Il n’en est rien dans la proposition défendue par le président et député du Haut-Rhin, qui vise précisément à « conditionner le versement du RSA à sept heures de bénévolat au service d’associations, de collectivités locales, de maisons de retraite, d’établissements publics ». Il justifie cette initiative par l’insuffisance du volet « retour à l’emploi » de la prestation, pour laquelle le département indique devoir débourser, en 2016, près de 100 millions d’euros, auxquels s’ajoutent 10 millions d’euros supplémentaires « consacrés à la politique d’insertion, à travers notamment le financement d’emplois aidés et de mesures d’accompagnement », selon son communiqué. « Un comité de pilotage sera chargé de définir le périmètre opérationnel et les conditions de mise en œuvre du nouveau dispositif », tandis qu’une « plateforme des offres de bénévolat sera créée [et] gérée par le département ». Interrogé sur la légalité de la mesure, qu’il voudrait mettre en œuvre au 1er janvier 2017, l’élu haut-rhinois a assuré que si le préfet attaquait cette décision devant le tribunal administratif, lui-même déposerait une question prioritaire de constitutionnalité (QPC), pour vérifier la conformité du dispositif du RSA avec l’article 72 de la Constitution, qui porte sur « la libre administration des collectivités locales ».

Cette démarche est unanimement condamnée par les associations de solidarité : « Monnayer la solidarité nationale ? Inacceptable ! », s’insurge ATD quart monde. Vivre des minima sociaux est si souvent vécu « comme une honte » que « nombreux sont ceux qui préfèrent ne pas recourir à ces allocations par peur du regard des autres (50 % de non-recours au RSA en moyenne selon l’Odenore en 2012) », rappelle l’organisation. De plus, 28 heures par mois, « c’est totalement irréaliste sur le plan logistique pour les organisations qui devraient accueillir ces travailleurs bénévoles ». Bénévolat, qui, d’ailleurs, est un choix qui appartient à la vie privée de chacun, insiste-t-elle. « Ce que les gens veulent, c’est travailler », souligne ATD quart monde, qui a inspiré la proposition de loi d’expérimentation territoriale visant à résorber le chômage de longue durée, en cours d’examen parlementaire(1). Le Mouvement associatif s’oppose également à une déformation de la notion de bénévolat, tout comme l’Association nationale des assistants de service social (ANAS). Au-delà, considérer que le RSA – « dernier filet de protection pour les personnes qui n’ont plus aucun revenu » – doit être conditionné à une activité non rémunérée « est une nouvelle violence imposée et un déni de la problématique que rencontrent nos concitoyens les plus fragiles et de la réalité économique de notre pays », déplore l’ANAS.

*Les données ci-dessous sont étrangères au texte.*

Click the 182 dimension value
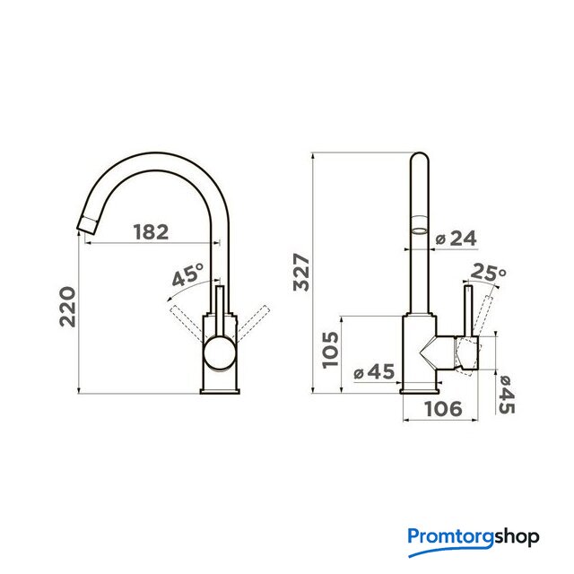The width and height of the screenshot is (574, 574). click(x=151, y=232)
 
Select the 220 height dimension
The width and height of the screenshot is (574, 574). click(x=67, y=307)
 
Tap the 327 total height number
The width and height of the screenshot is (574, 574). click(x=301, y=272)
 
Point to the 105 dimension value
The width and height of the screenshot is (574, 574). click(x=330, y=350)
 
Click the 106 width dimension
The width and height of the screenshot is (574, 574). click(x=443, y=409)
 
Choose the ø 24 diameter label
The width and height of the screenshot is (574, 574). click(x=457, y=239)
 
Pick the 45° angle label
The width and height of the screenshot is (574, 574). click(x=187, y=274)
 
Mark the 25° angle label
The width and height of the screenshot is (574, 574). click(x=488, y=272)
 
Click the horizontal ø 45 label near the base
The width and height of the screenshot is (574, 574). click(x=374, y=372)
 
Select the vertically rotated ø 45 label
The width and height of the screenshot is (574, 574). click(x=506, y=395)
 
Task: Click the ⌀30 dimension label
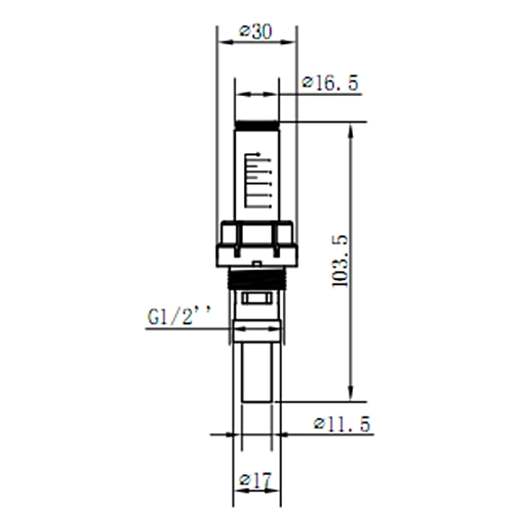[255, 32]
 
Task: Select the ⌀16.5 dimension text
[330, 83]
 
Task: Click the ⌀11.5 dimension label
[342, 424]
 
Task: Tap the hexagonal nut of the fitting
[257, 234]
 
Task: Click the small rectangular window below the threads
[257, 298]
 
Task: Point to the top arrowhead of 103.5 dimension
[350, 129]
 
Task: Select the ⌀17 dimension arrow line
[257, 490]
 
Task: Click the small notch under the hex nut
[257, 261]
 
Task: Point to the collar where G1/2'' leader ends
[257, 329]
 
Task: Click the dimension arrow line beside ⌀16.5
[257, 94]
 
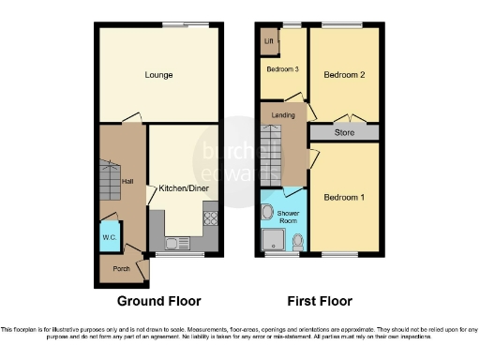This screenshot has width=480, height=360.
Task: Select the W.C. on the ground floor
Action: (x=109, y=237)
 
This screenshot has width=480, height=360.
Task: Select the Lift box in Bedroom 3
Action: (x=269, y=42)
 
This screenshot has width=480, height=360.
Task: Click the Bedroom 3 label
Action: (x=282, y=69)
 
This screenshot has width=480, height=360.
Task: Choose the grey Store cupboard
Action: (x=344, y=133)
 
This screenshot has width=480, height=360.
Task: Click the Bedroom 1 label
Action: (x=344, y=198)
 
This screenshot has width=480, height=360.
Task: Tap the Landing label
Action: (x=283, y=114)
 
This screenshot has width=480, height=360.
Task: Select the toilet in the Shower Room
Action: (x=297, y=242)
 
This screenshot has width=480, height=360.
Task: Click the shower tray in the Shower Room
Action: (x=273, y=237)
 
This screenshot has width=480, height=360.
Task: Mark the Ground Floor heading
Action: (x=158, y=301)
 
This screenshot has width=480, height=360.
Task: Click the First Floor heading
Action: (x=319, y=301)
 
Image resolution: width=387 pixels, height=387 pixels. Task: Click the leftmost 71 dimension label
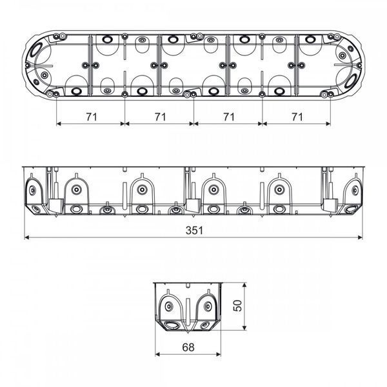[92, 117]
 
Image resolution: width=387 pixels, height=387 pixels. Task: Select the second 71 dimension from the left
[160, 117]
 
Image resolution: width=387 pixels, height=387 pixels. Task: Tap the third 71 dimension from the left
[229, 117]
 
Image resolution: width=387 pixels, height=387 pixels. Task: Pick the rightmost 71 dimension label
[297, 117]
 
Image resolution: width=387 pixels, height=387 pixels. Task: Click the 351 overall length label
[194, 230]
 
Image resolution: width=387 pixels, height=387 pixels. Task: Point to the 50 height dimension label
[237, 306]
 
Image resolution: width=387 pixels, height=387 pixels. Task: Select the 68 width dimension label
[188, 347]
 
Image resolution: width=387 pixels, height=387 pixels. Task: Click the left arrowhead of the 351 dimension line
[27, 237]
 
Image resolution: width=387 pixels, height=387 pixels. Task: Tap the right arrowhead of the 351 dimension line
[360, 237]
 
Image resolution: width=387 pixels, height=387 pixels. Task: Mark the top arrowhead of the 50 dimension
[244, 285]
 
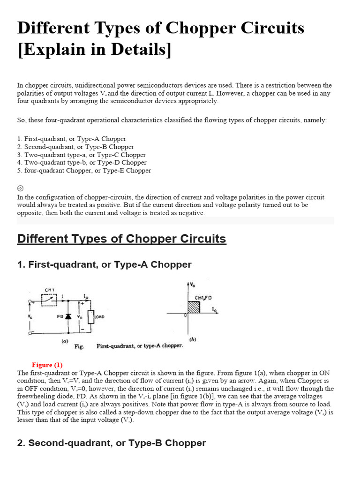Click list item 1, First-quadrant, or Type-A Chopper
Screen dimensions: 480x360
pos(72,139)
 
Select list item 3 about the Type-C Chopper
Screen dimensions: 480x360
pos(82,155)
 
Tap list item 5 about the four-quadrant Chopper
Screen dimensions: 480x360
pos(84,171)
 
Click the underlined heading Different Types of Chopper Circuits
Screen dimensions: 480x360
pos(121,239)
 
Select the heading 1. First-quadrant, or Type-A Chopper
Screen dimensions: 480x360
pos(104,265)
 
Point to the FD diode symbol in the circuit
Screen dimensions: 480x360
pos(68,317)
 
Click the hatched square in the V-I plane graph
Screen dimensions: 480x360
pos(194,308)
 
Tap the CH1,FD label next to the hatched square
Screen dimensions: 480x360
pos(203,298)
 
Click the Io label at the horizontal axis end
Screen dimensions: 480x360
pos(214,310)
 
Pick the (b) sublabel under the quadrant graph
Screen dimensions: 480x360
pos(192,338)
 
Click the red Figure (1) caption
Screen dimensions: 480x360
pos(47,365)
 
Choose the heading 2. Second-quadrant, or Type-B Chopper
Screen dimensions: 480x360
pos(112,443)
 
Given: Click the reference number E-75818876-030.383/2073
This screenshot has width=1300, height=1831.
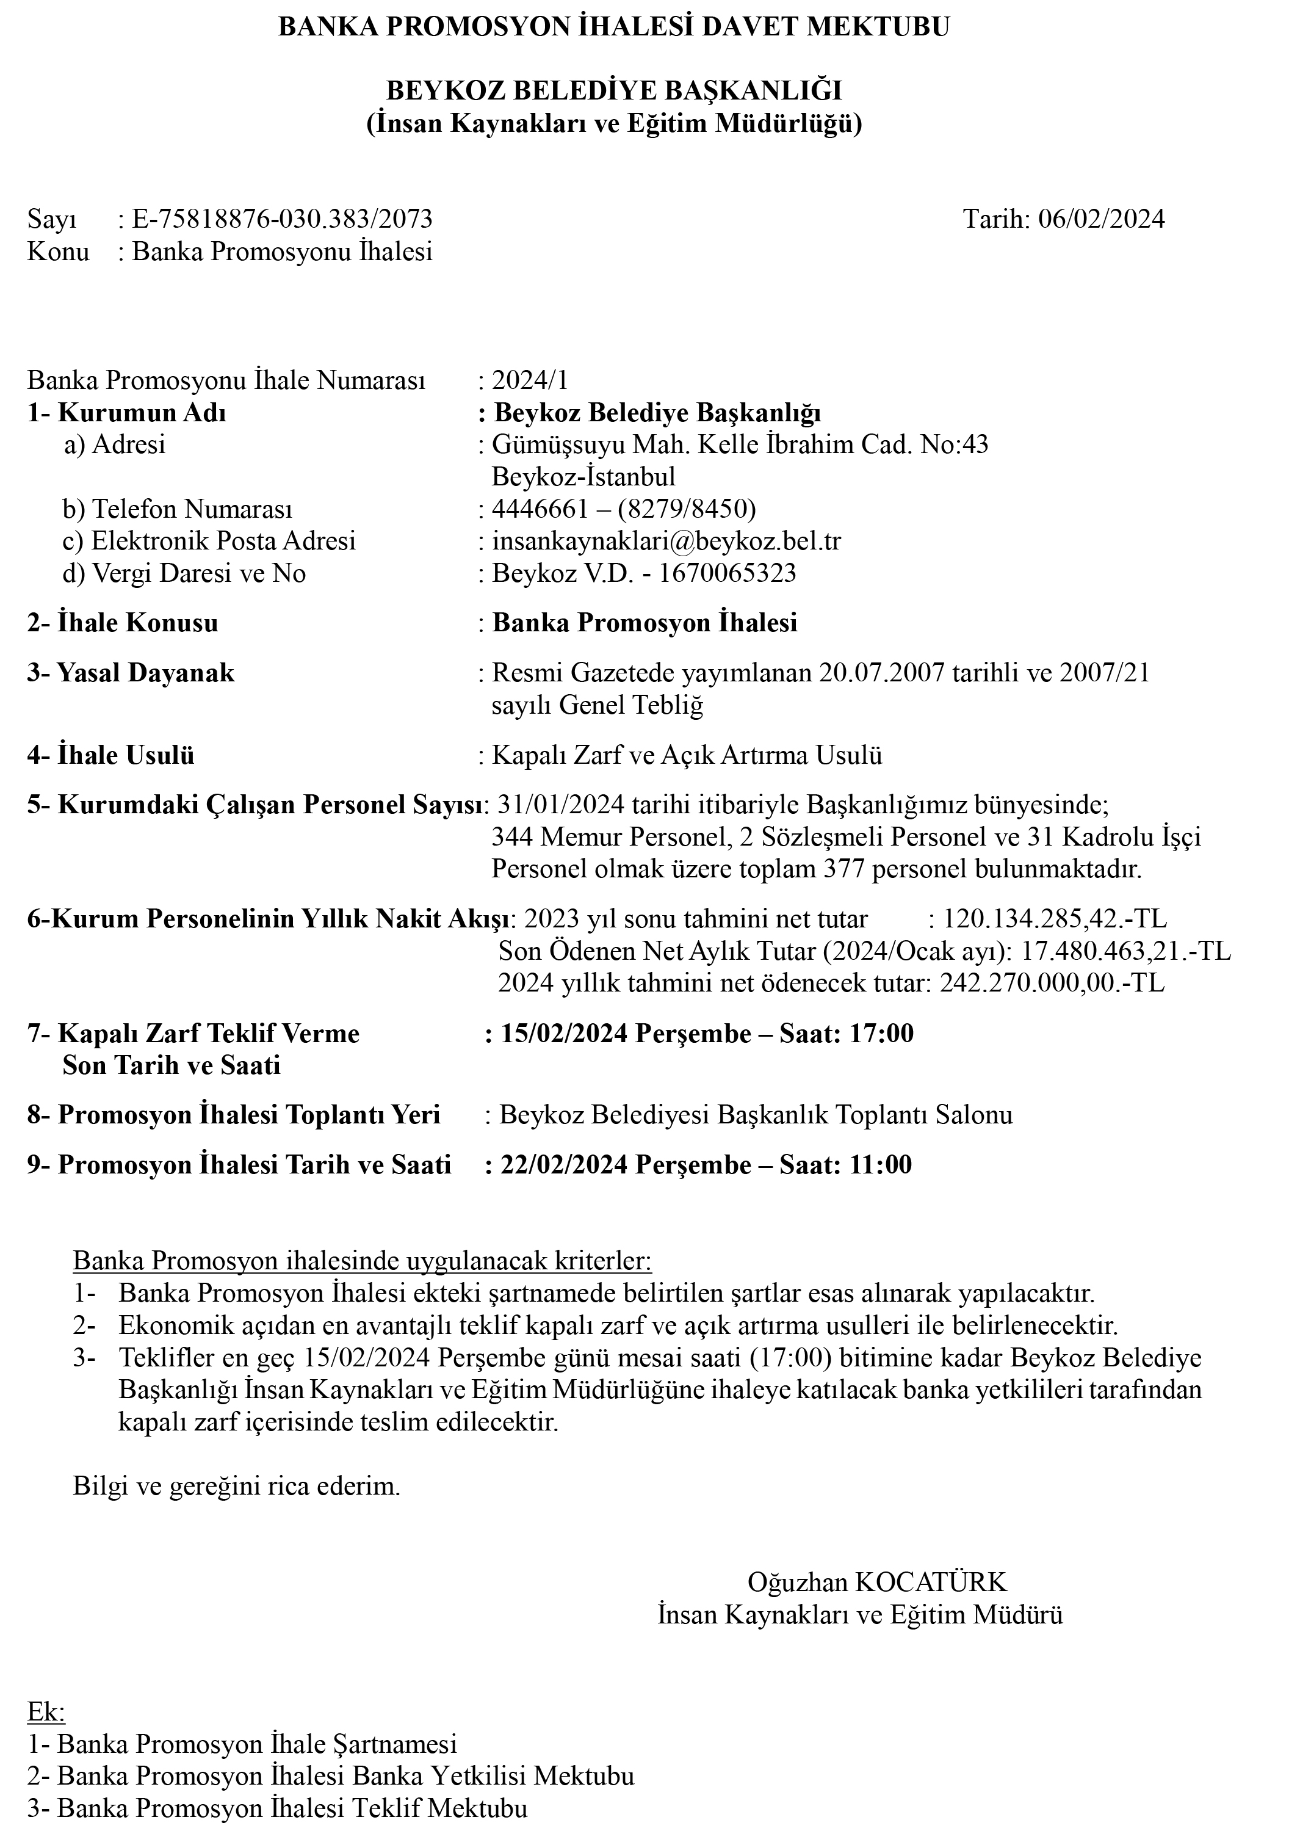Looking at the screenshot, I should [282, 219].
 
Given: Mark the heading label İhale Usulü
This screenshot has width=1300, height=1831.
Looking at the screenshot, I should [126, 755].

La Fédération nationale des associations d’accueil et de réinsertion sociale (FNARS) estime, pour sa part, que cette décision est non seulement injuste, mais « également inapplicable : certains allocataires ont des difficultés de santé, de mobilité, de logement ou de garde d’enfant qui freinent le retour à l’activité ». L’organisation étudie « la possibilité d’un recours en annulation contre cette décision ». La FNARS appelle, par ailleurs, les associations « à refuser toute embauche de “bénévoles” sous la contrainte ». Le Mouvement national des chômeurs et précaires (MNCP) se réserve également le droit de déposer tous les recours juridiques possibles « pour d’une part casser cette décision inique, et d’autre part attaquer tous les employeurs qui recourraient à ce dispositif, se rendant ainsi coupables de travail dissimulé et courant le risque bien justifié de voir ce “bénévolat” requalifié en contrat de travail ».

Notes

(1) Voir ASH n° 2938 du 18-12-15, p. 5.